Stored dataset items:
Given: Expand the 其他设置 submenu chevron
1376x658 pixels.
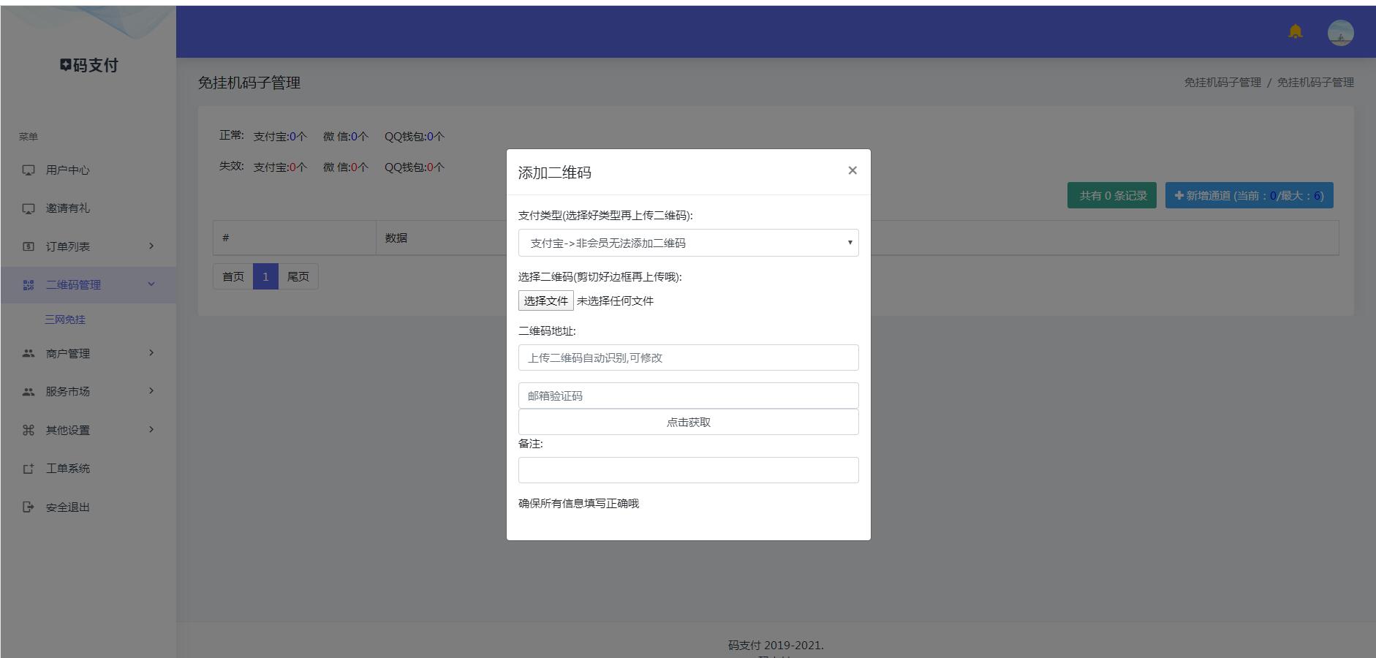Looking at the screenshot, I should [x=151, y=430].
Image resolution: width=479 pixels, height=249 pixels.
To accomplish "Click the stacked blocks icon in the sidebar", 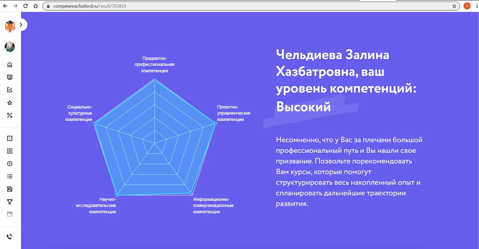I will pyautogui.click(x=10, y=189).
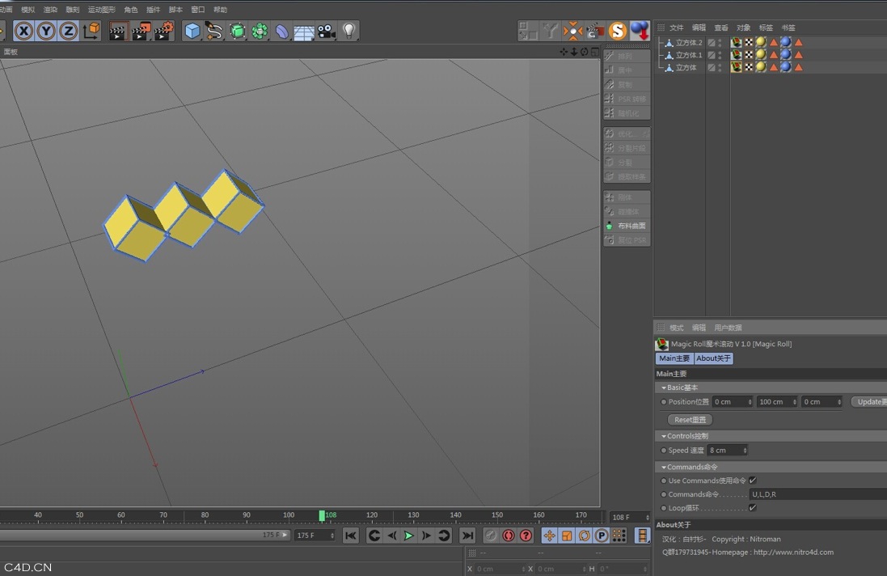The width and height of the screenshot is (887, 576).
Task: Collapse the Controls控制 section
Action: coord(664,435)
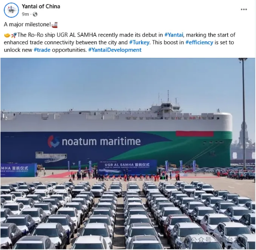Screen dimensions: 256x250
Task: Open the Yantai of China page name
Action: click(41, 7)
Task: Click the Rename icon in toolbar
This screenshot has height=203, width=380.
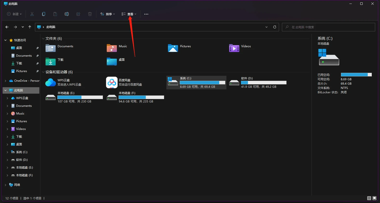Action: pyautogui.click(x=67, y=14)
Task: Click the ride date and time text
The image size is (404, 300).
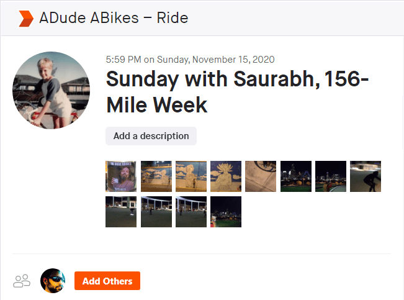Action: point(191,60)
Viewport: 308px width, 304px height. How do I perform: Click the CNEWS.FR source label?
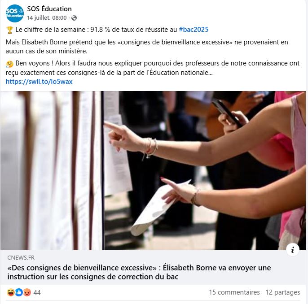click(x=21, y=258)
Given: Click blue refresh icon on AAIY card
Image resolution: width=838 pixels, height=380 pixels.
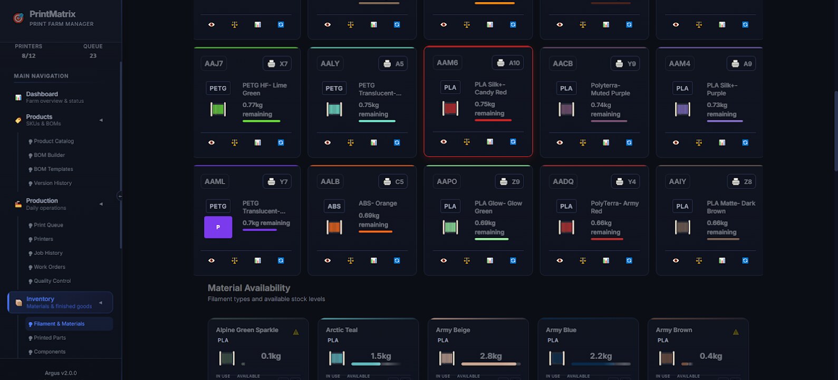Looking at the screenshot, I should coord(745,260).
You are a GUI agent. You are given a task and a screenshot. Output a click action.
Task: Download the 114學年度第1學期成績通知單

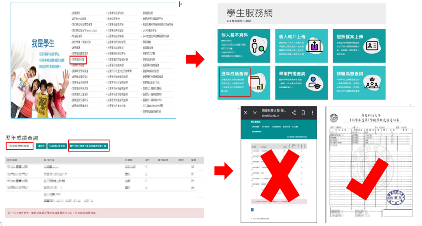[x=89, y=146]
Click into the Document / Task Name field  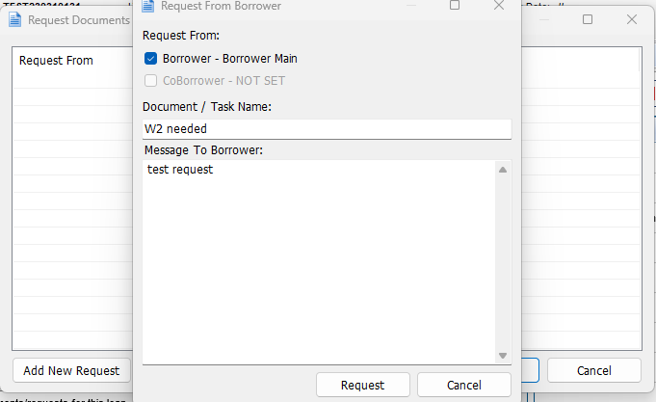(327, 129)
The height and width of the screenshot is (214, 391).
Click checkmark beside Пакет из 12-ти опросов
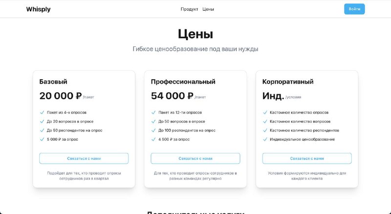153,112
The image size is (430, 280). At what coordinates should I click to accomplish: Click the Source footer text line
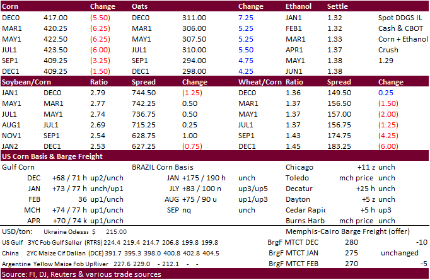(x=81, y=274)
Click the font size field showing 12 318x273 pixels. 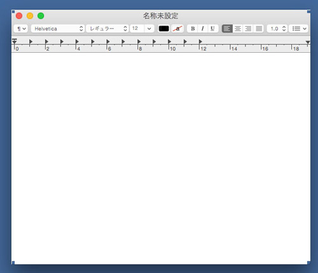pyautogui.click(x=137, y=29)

==

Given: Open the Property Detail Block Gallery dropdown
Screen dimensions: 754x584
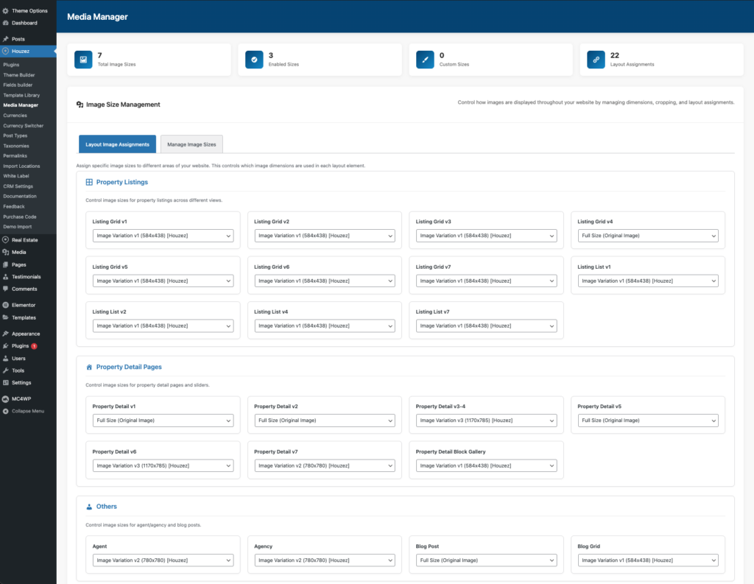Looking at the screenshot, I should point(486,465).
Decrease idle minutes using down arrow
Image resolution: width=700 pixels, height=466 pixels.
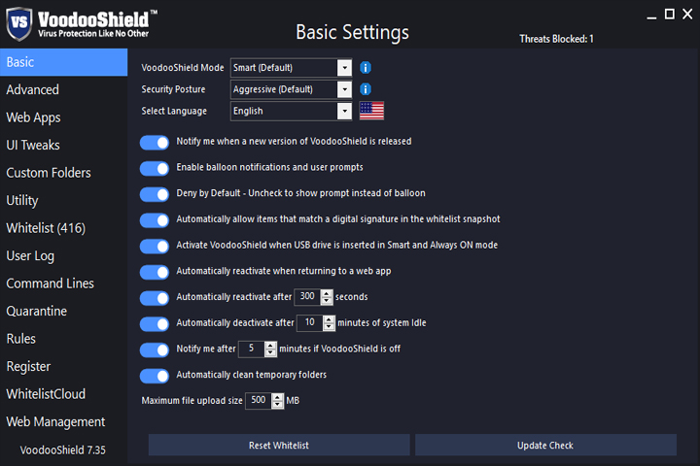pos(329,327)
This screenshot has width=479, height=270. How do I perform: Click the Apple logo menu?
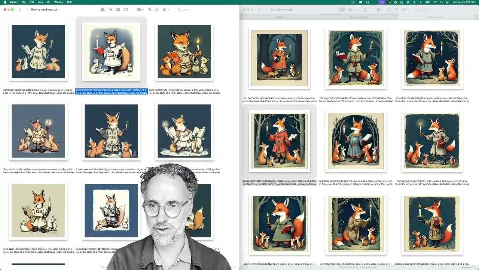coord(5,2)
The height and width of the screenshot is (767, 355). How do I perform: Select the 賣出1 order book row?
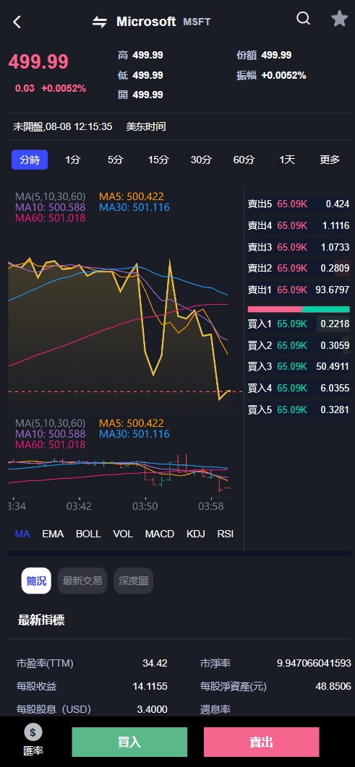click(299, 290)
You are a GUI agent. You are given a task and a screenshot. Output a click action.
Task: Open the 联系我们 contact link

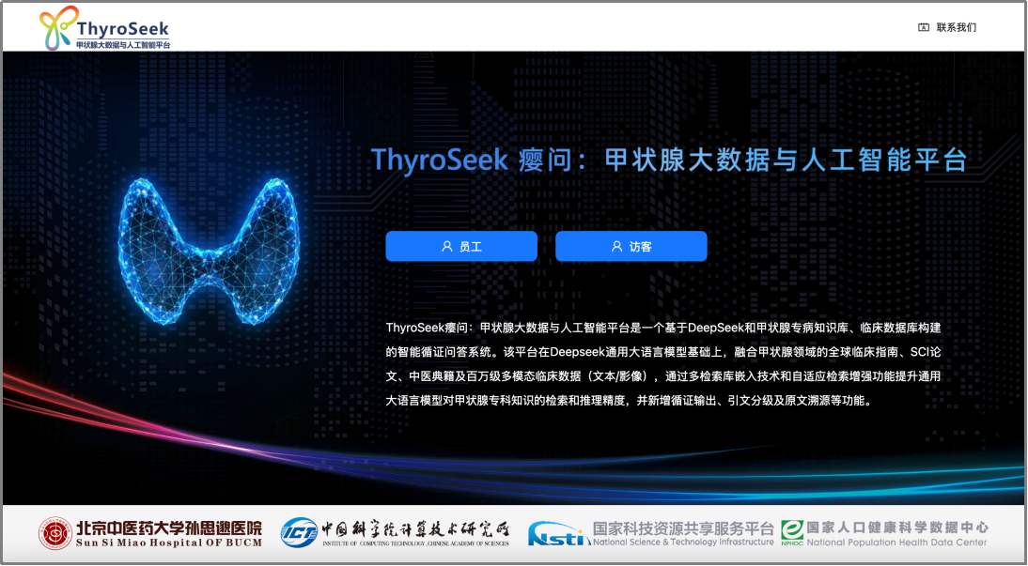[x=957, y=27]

--

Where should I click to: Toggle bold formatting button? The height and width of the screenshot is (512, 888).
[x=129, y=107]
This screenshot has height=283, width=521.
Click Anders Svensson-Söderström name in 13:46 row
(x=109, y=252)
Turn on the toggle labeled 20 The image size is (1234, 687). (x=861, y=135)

Problem to solve: Of the records above, print only the lines from the one containing "Given: Expand the 其他设置 submenu chevron" through the one containing "Image resolution: width=479", inclusive and unaltered, leaving out pictures.

Answer to the exercise:
Given: Expand the 其他设置 submenu chevron
1376x658 pixels.
Looking at the screenshot, I should [x=151, y=430].
Image resolution: width=479 pixels, height=249 pixels.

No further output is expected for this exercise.